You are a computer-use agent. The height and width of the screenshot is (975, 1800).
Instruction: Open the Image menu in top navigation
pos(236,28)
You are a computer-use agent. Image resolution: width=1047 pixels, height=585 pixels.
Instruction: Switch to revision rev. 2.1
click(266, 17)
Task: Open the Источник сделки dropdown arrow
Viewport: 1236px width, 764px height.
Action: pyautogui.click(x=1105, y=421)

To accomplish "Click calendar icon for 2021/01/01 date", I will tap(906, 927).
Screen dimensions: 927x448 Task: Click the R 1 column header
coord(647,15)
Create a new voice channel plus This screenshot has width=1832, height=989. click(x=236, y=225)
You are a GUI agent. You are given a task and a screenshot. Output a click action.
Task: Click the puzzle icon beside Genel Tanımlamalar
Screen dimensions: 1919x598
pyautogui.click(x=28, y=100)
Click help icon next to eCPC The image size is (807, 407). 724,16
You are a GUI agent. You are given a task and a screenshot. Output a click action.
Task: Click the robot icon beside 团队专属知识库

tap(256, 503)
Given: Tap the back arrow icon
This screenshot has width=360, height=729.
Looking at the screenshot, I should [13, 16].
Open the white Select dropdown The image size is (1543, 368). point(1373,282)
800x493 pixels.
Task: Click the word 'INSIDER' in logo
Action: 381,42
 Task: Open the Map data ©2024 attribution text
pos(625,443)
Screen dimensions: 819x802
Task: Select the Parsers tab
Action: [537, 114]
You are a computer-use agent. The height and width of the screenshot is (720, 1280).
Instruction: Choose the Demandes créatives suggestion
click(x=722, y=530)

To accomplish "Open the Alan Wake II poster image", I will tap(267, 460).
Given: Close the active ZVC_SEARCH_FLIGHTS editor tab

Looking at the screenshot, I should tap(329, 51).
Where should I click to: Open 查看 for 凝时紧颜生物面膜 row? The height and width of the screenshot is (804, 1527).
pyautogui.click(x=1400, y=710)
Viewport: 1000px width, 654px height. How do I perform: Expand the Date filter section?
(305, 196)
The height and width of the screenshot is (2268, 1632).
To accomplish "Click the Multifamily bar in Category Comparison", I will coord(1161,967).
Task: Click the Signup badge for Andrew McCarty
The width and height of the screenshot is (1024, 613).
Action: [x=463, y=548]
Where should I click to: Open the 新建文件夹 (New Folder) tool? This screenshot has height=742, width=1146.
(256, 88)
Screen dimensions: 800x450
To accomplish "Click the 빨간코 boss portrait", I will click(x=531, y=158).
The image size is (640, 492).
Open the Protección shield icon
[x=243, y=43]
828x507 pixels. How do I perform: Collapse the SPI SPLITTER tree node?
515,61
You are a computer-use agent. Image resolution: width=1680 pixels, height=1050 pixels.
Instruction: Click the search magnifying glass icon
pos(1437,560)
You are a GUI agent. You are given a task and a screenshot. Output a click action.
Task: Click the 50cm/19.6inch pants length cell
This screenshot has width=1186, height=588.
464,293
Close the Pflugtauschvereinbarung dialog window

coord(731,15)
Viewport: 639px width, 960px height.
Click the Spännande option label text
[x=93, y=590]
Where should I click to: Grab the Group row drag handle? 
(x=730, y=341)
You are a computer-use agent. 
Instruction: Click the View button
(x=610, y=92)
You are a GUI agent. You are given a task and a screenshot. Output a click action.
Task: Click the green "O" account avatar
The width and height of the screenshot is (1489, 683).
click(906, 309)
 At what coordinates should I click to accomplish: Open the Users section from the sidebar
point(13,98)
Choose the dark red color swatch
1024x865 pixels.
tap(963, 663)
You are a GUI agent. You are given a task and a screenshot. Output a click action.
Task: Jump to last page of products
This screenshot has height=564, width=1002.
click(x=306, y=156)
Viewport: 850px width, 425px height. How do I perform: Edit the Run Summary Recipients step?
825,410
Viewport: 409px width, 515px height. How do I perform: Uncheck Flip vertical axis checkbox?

----------

Work instruction:
Copy out precisely the lines from the line with "Task: Click the puzzle" to the line with "The height and width of the screenshot is (2268, 1632)." in the material above, including those two lines and omitting all the rest.

Response for this exercise:
Task: Click the puzzle icon beside Genel Tanımlamalar
Screen dimensions: 1919x598
pyautogui.click(x=28, y=100)
Click help icon next to eCPC The image size is (807, 407). 724,16
You are a GUI agent. You are given a task and a screenshot. Output a click action.
Task: Click the robot icon beside 团队专属知识库

tap(256, 503)
Given: Tap the back arrow icon
This screenshot has width=360, height=729.
Looking at the screenshot, I should [13, 16].
Open the white Select dropdown The image size is (1543, 368). point(1373,282)
800x493 pixels.
Task: Click the word 'INSIDER' in logo
Action: 381,42
 Task: Open the Map data ©2024 attribution text
pos(625,443)
Screen dimensions: 819x802
Task: Select the Parsers tab
Action: [537, 114]
You are a computer-use agent. The height and width of the screenshot is (720, 1280).
Instruction: Choose the Demandes créatives suggestion
click(x=722, y=530)

To accomplish "Open the Alan Wake II poster image", I will tap(267, 460).
Given: Close the active ZVC_SEARCH_FLIGHTS editor tab

Looking at the screenshot, I should tap(329, 51).
Where should I click to: Open 查看 for 凝时紧颜生物面膜 row? The height and width of the screenshot is (804, 1527).
pyautogui.click(x=1400, y=710)
Viewport: 1000px width, 654px height. How do I perform: Expand the Date filter section?
(305, 196)
The height and width of the screenshot is (2268, 1632).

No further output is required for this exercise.